I often wondered why the bus was coming from Lodi, which is a city about 80 miles from the Bay Area. Why not the bus from San Jose or Oakland? Well, scratch Oakland, too many credit criminals. Out here in the west Lodi has a popular place in our imaginations ever since Creedence Clearwater Revival got stuck there in the 60’s. (If you don’t get this reference, I’m too weary to explain it to you.) Lodi is the “Everytown”, the representation of a typical American city. Instead of a city made of gold, it’s a city full of buyers.

I always imagined the passengers on the Bus from Lodi as a bunch of big dummies with a way to go. They’d all have decent enough credit. They’d all buy something in stock. Throw in a warranty and some snake oil to keep F&I happy. After delivery, they would all drive off, smiles on their faces never to be seen again. (It’s nice to have a car deal without any heat.)

One day in the late 1970’s I was working at Hayward Datsun in Hayward, California. When we arrived to work one bright Saturday morning, there was a big yellow school bus parked in front. On the side it said, “Lodi Unified School District”. The crew went crazy! We got my brother’s Polaroid camera and snapped several pictures of us standing beside the bus. No one was in it. The driver, I guessed, had dropped off a group of kids for a ball game or something and had gone out to breakfast. It sat out there for a couple of hours and suddenly it was gone.
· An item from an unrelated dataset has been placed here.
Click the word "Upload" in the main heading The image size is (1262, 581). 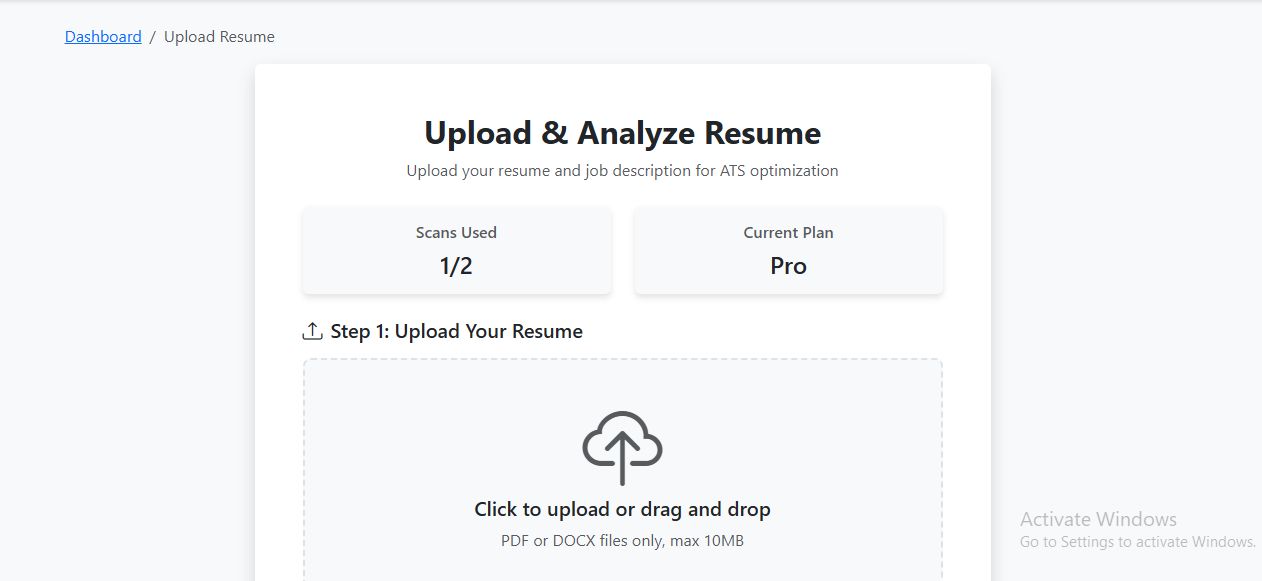coord(478,133)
Alas, the Bus from Lodi had finally arrived, and it was empty!

Ever since that time I have always felt a little twinge whenever a bus travels past the dealership I’m working at. Just once I would like that bus to stop and disgorge a couple of buyers. Wouldn’t that be nice? Of, if only this was a perfect world!
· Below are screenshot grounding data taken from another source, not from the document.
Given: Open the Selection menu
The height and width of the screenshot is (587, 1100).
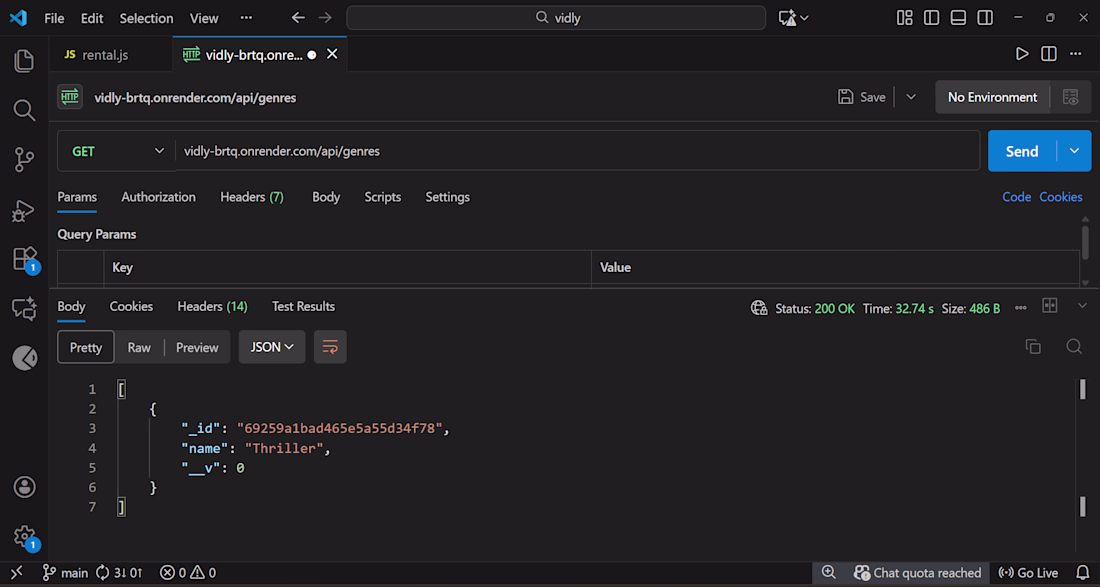Looking at the screenshot, I should tap(146, 18).
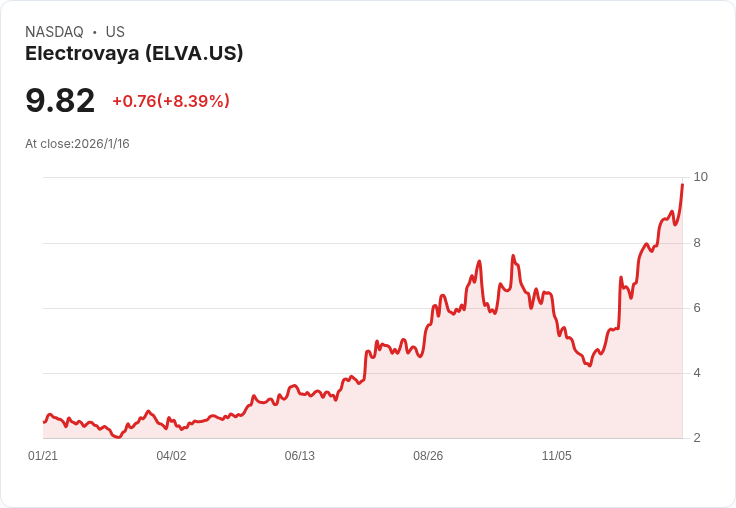This screenshot has width=736, height=508.
Task: Click the 9.82 price value
Action: 60,100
Because in a perfect world, it would happen.

Where is your Bus from Lodi coming from? Please leave a comment if you wish.

Talk to you later,


The Golden Circle

If they ever made a hit movie out of my screenplay, “Car Man”, I think I have a great idea for the sequel. It would be called, “Car Man II: The Golden Circle”. The idea came to me the other night when I was thinking about my mother ship, Shellworth Chevrolet. During the eight plus years I worked there, I sold 75 vehicles with a commission of $1000 or more. I lovingly dubbed these customers The Golden Circle.

How sweet the memory is.

So here’s the plot of the movie. A salesman at an unnamed car dealership has his own Golden Circle. One day he decides it would be a great idea to get all these people together for a group photo. You know, one of those panoramic, wide-screen jobs usually reserved for majestic landscapes.

The problem is, of course, how can he do it? I mean it isn’t like he can call them up and say, “Hey, I laid you and a bunch of other people away, and I want a photo of you all sitting on the bleachers at the high school like the football team.” Well, I guess you could, but if it were that easy it wouldn’t be a very good movie, would it?

Instead of telling you my version of how things might go—you’ll just have to wait and see the movie--I will leave it up to your imaginations to come up with ideas of getting the people together for the shot. Don’t use midgets or repo men in your version. I’ve got dibs on that!

While running this through my mind I started thinking about my Golden Circle and what those customers meant to me. You see it wasn’t just the money I made on them. It was the fact that there were people out there that allowed me a chance to make a decent living for my family and me.

Now I know that any of The Others reading this are horrified at the thought of a salesman making a big pop. In their conspiratorial brains they conjure images of all the kinky and illegal things I must have done to make such big commissions. Nothing could be further from the truth. The fact is there is no larceny in my heart. Sometimes I wish there was, but there just isn’t. All my deals are conducted truthfully, and I think I can honestly say that the vast majority of my customers have good thoughts about me.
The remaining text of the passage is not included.